Notevolissima l’esposizione di Zuzu. Appena giunta al suo secondo libro, non è soltanto una rivelazione in quanto autrice, ma in quanto nuovo astro del fumetto tout-court. Proprio alla galleria d’arte Squadro da cui derivano le omonime edizioni, sono ospitate le tavole originali del suo nuovo libro Giorni felici (Coconino press), uno dei migliori dell’anno. Dopo aver sorpreso tutti con Cheese, la sua opera d’esordio, ora rilancia con un libro lungo oltre il doppio e tutto a colori. Del gran bene che pensiamo di questa festa del colore (e di molto altro), abbiamo scritto nella nostra rubrica per la rivista cartacea. Non sono però meno interessanti le altre esposizioni che vi lasciamo scoprire qui.

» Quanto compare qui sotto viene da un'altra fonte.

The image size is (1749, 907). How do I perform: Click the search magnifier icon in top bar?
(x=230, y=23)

Importanti anche gli incontri con gli autori. Parla molto bene e con profondità di sguardo su vita e lavoro una maestra del fumetto, e non soltanto dell’illustrazione, come Gabriella Giandelli, da anni collaboratrice del nostro giornale, ma da un po’ troppo tempo assente con i suoi racconti. Ogni suo disegno, anche il più piccolo, e in maniera in parte misteriosa, esprime un sentimento profondo, dolce, anche se magari triste o malinconico. Come parla con profondità lo statunitense Anders Nilsen nei suoi colloqui (nel secondo era presente anche David B a fargli domande). Autore di alcune cartoline per Internazionale nello spazio di graphic journalism, è uno dei grandi poeti del fumetto internazionale della nuova generazione. Il suo Big questions – “uno dei graphic novel più importanti dell’ultimo decennio”, per dirla con il comunicato stampa del festival – è stato presentato in anteprima al festival da Eris edizioni che lo manderà in libreria a gennaio. Se fosse uscito quest’anno lo avremmo eletto a graphic novel dell’anno, ma è in ottima posizione anche per il 2022.

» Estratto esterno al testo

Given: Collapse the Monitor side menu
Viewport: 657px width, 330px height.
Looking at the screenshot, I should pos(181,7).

Lo svizzero Frédérik Peeters, autore del manifesto di quest’anno di BilBolBul, è un disegnatore pop, come umilmente ama definirsi, che lavora con profondità sull’inconscio e, all’interno dell’architettura del sistema dei generi (fantascienza, poliziesco, western), parla di questioni gravi: la malattia, la morte, le disgrazie. Ma anche delle piccole-grandi felicità della vita; il francese Antoine Cossé, che racconta la realtà come fosse una magia, mediante un segno morbido fatto di macchie voluttuose e sottrazione grafica sapientemente gestita; tutti gli incontri su Invisible lines a cui ha partecipato un autore di primo piano come Manuele Fior. Incontri ora tutti online qui.

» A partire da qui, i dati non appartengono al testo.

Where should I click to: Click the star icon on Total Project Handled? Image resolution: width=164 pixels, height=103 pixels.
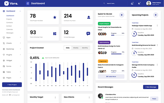55,17
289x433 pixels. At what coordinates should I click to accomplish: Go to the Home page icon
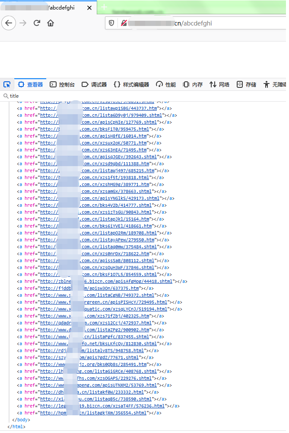51,23
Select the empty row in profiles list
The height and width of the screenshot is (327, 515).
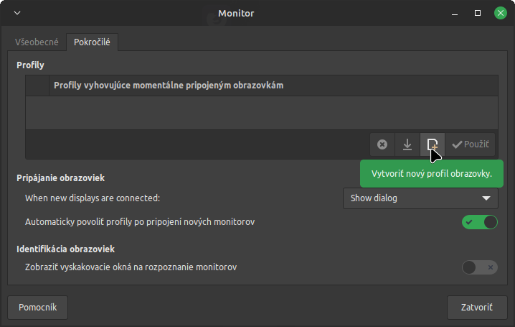261,113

Linee invisibili, astrazione, sottrazione grafica. Storicamente, molta dell’essenza del fumetto sta qui. Come dimostrano le grandi esposizioni sui maestri del fumetto (memorabile quella del 2019 dedicata al gigante argentino Alberto Breccia). Quest’anno per la prima volta assenti, ma con la fervida speranza di ritrovarle l’anno venturo.